_About this exercise_
Starting with the line that holds "You are a GUI", reproduce each line through the last one of the data, exactly as written. Pictures are not copied.

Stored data
- Opening Delimiter -

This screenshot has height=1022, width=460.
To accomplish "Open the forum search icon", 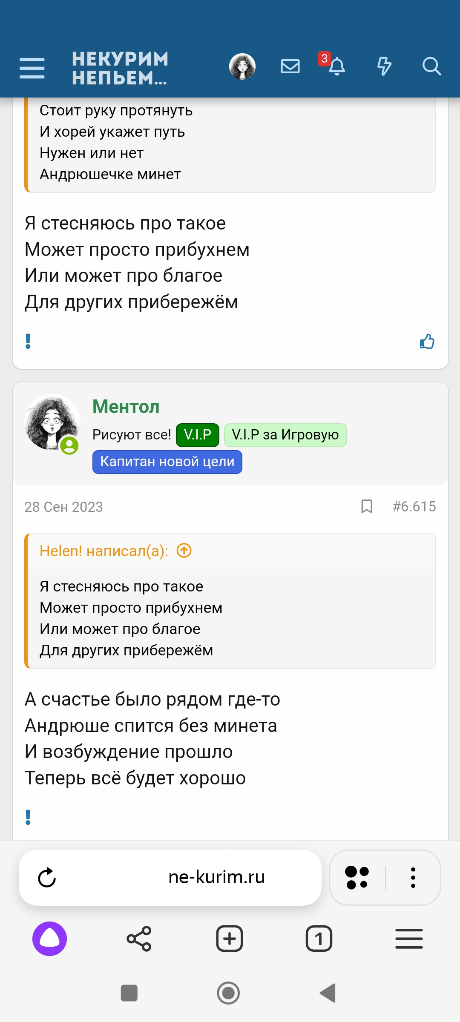I will pos(431,66).
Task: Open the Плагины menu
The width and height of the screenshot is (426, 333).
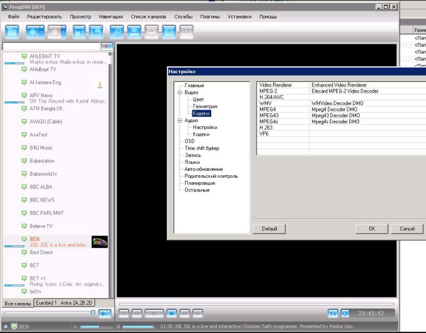Action: pos(210,16)
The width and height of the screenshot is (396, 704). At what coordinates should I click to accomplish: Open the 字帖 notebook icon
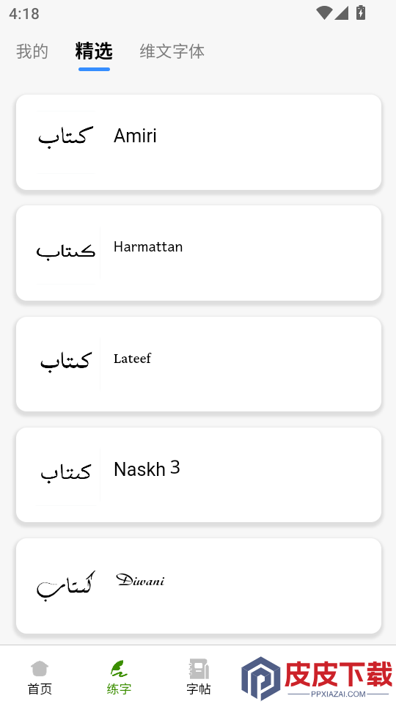199,669
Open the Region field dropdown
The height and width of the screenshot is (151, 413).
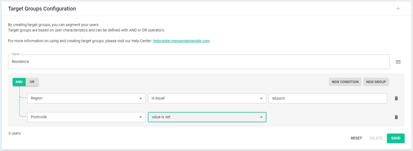tap(86, 98)
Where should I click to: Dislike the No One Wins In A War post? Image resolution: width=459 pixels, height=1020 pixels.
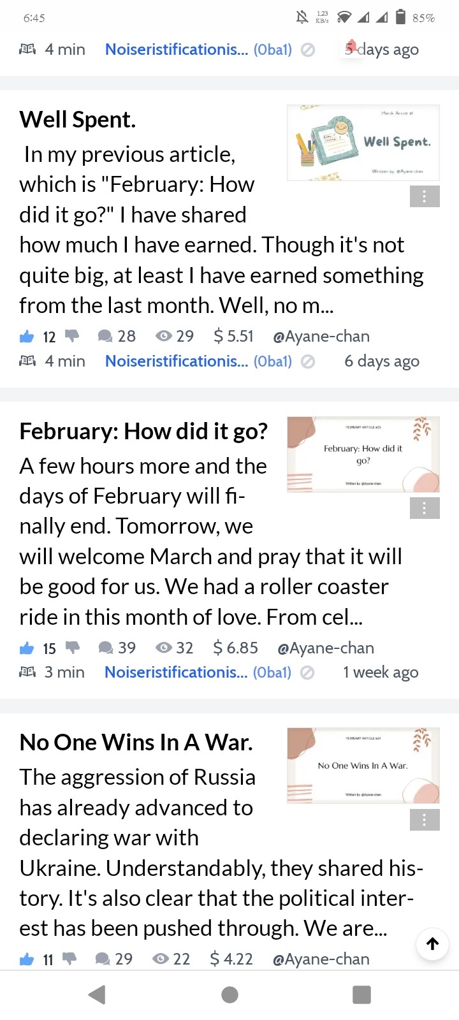click(69, 958)
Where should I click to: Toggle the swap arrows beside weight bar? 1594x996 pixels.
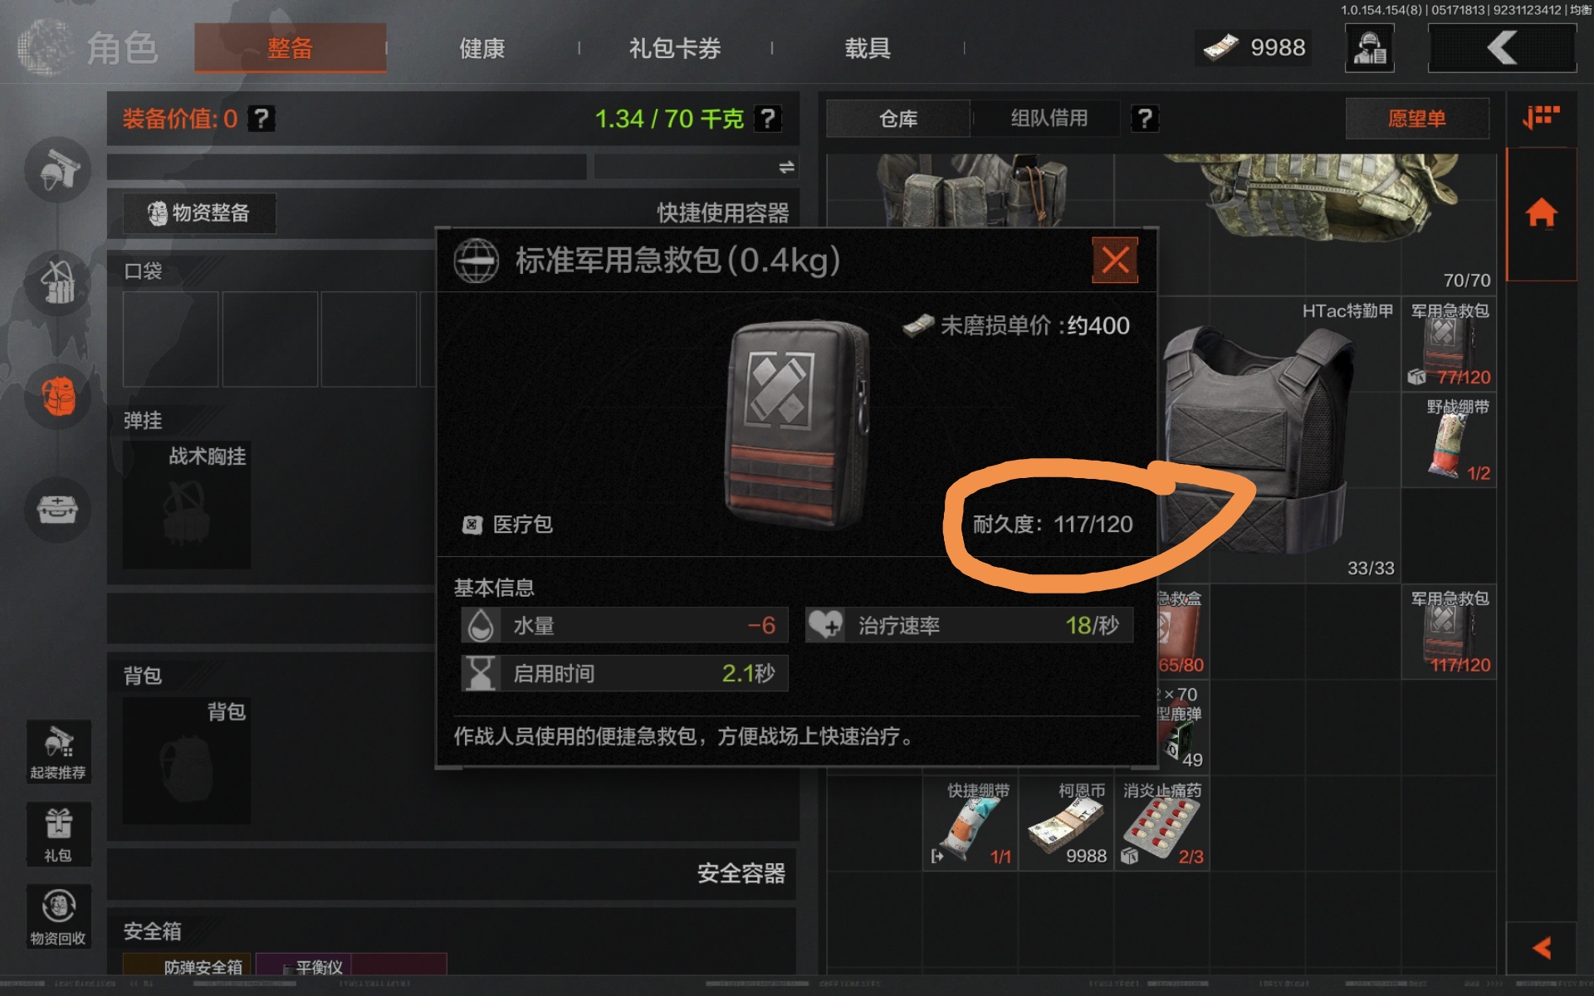(786, 167)
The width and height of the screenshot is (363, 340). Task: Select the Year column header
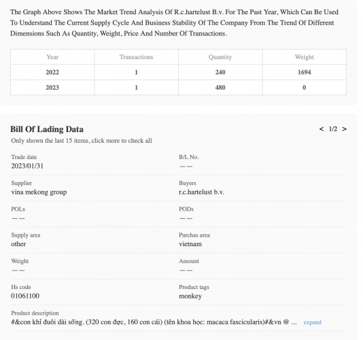(x=52, y=57)
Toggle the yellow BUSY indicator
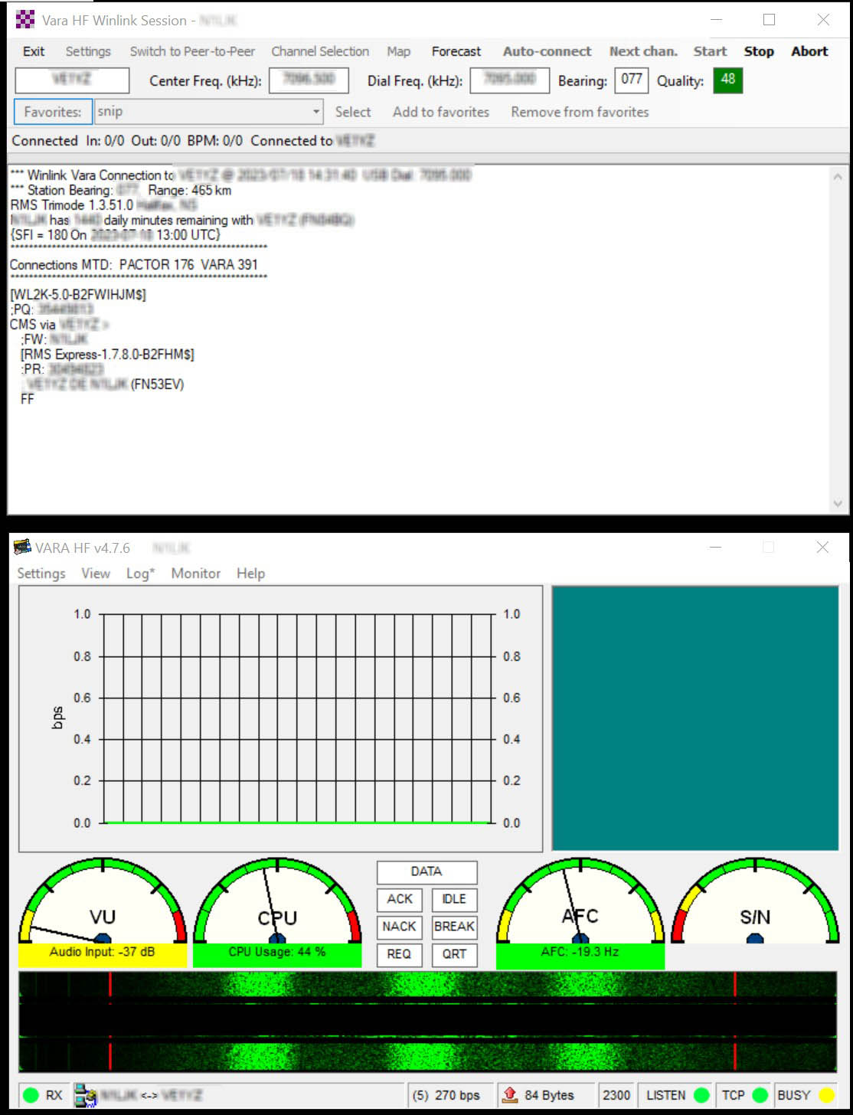The width and height of the screenshot is (853, 1115). (825, 1095)
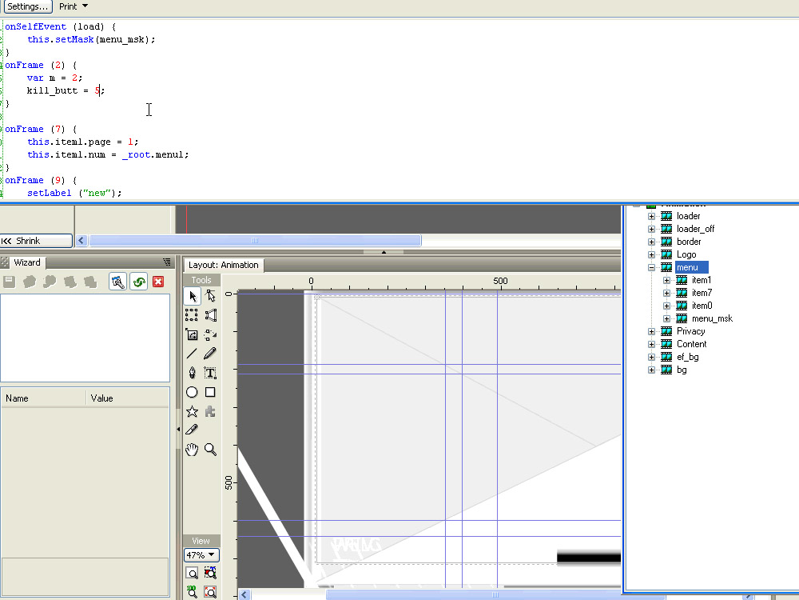The height and width of the screenshot is (600, 799).
Task: Expand the Content tree node
Action: 651,344
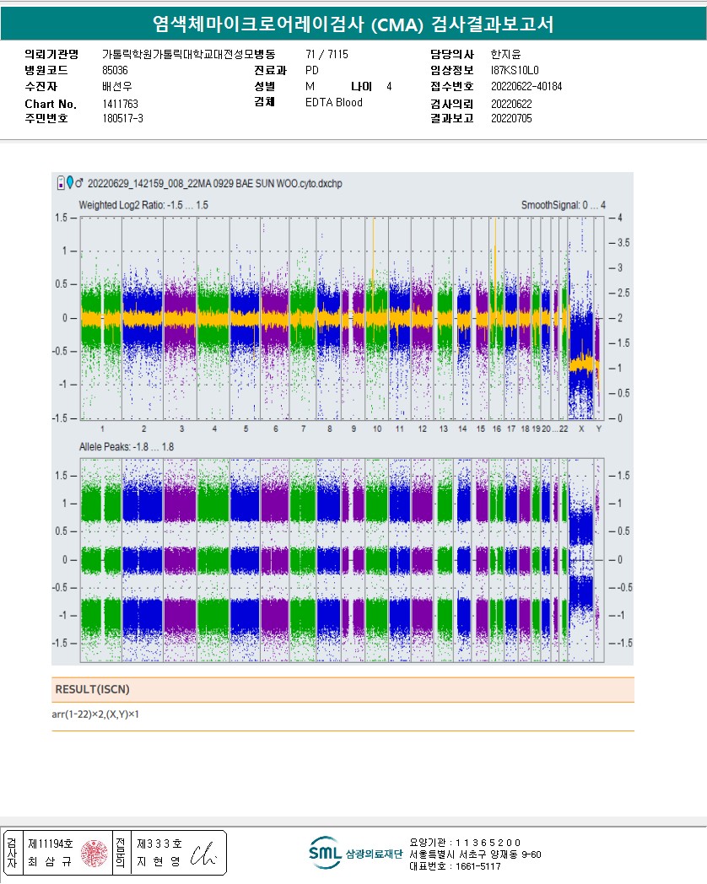The width and height of the screenshot is (707, 884).
Task: Click the handwritten signature beside 지현영
Action: pyautogui.click(x=202, y=854)
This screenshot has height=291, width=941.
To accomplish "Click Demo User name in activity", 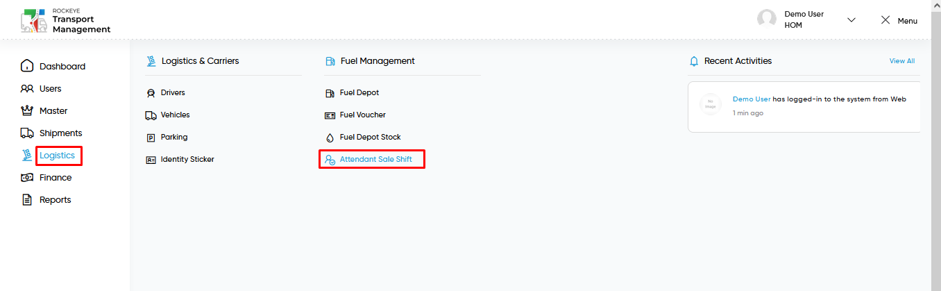I will [752, 99].
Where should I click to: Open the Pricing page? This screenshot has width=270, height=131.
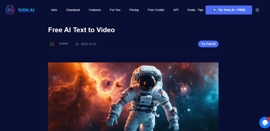(134, 10)
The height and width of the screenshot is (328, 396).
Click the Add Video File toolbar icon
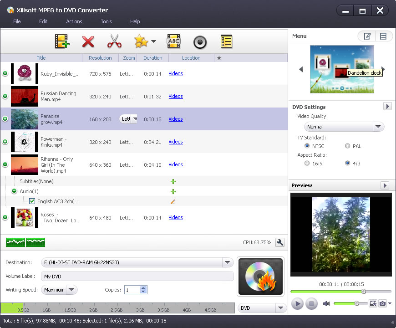click(61, 41)
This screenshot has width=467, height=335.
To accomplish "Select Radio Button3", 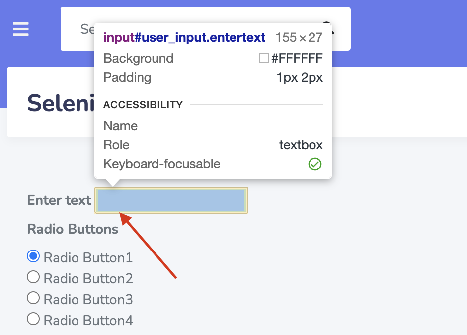I will tap(33, 298).
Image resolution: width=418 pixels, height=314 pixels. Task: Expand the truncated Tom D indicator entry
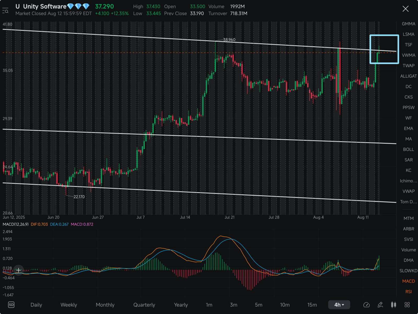408,202
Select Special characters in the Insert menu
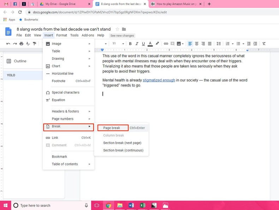This screenshot has width=279, height=210. pyautogui.click(x=65, y=92)
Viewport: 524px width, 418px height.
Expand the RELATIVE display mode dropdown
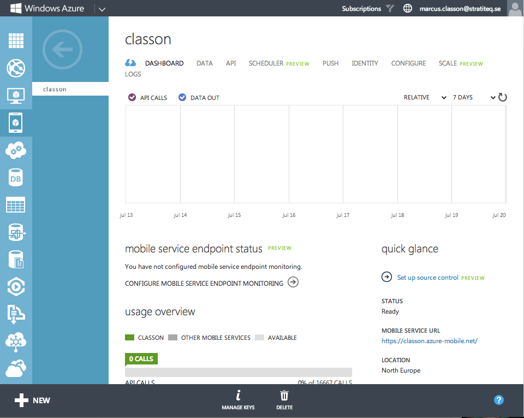[x=424, y=97]

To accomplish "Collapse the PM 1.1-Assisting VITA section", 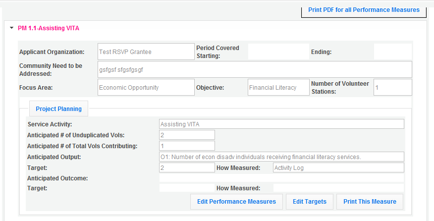I will click(x=11, y=28).
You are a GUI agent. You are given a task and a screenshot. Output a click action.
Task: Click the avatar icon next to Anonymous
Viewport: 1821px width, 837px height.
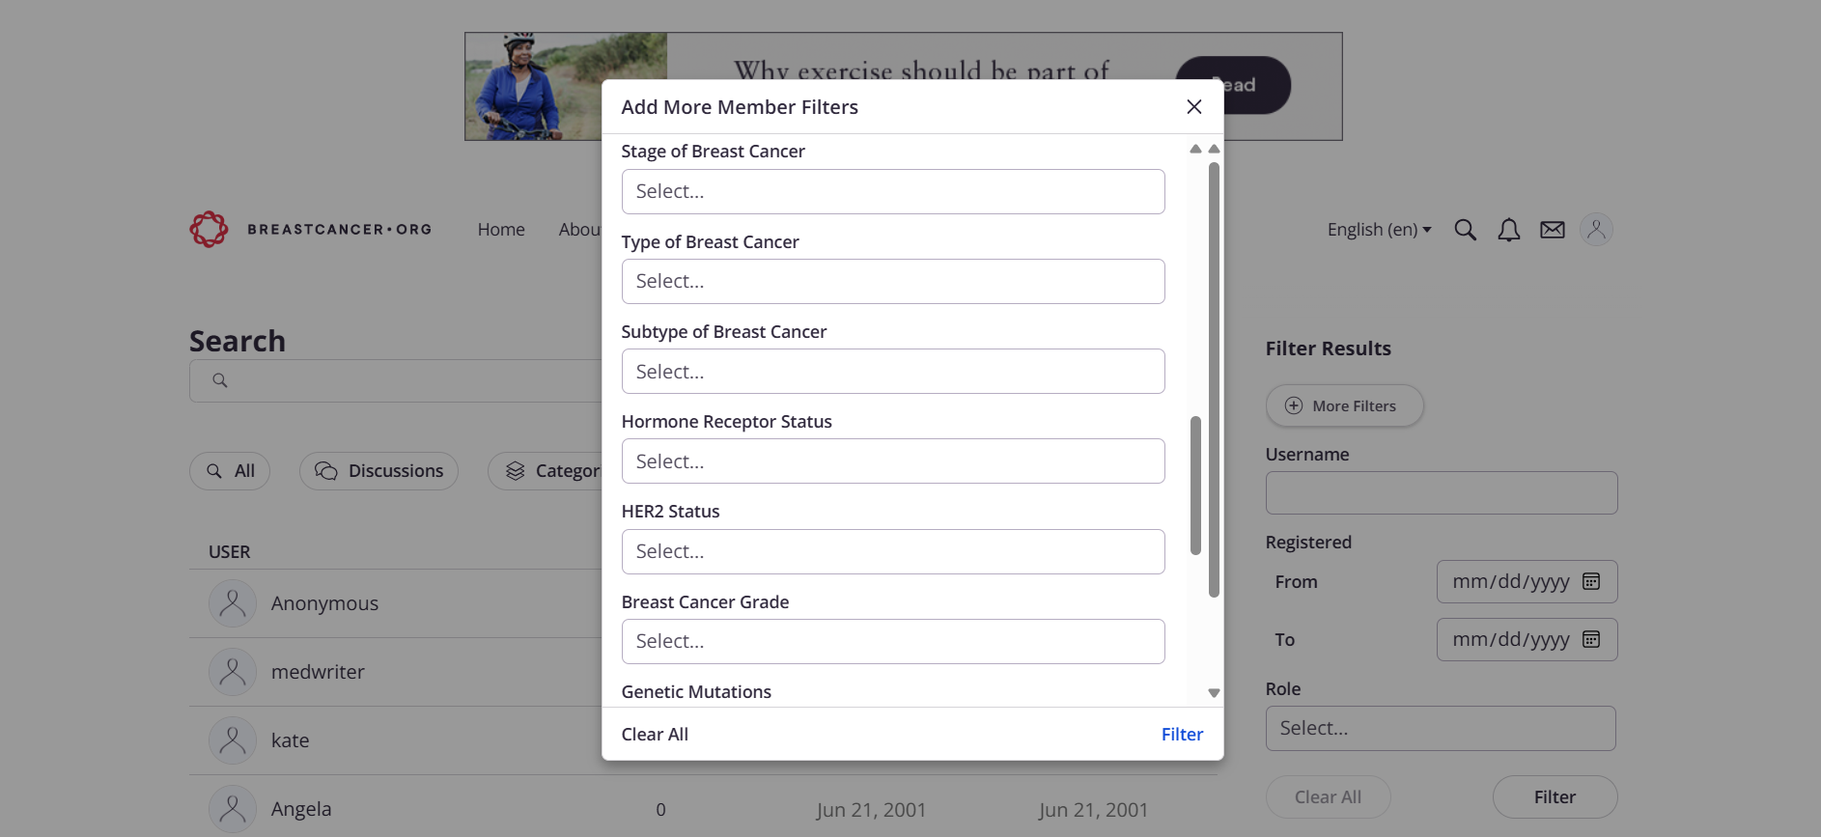pyautogui.click(x=232, y=602)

- Closing Delimiter -

_Answer to this exercise_
You are a GUI agent. You are given a task and a screenshot. Output a click action.
Task: Click the avatar icon next to Anonymous
Viewport: 1821px width, 837px height.
pyautogui.click(x=232, y=602)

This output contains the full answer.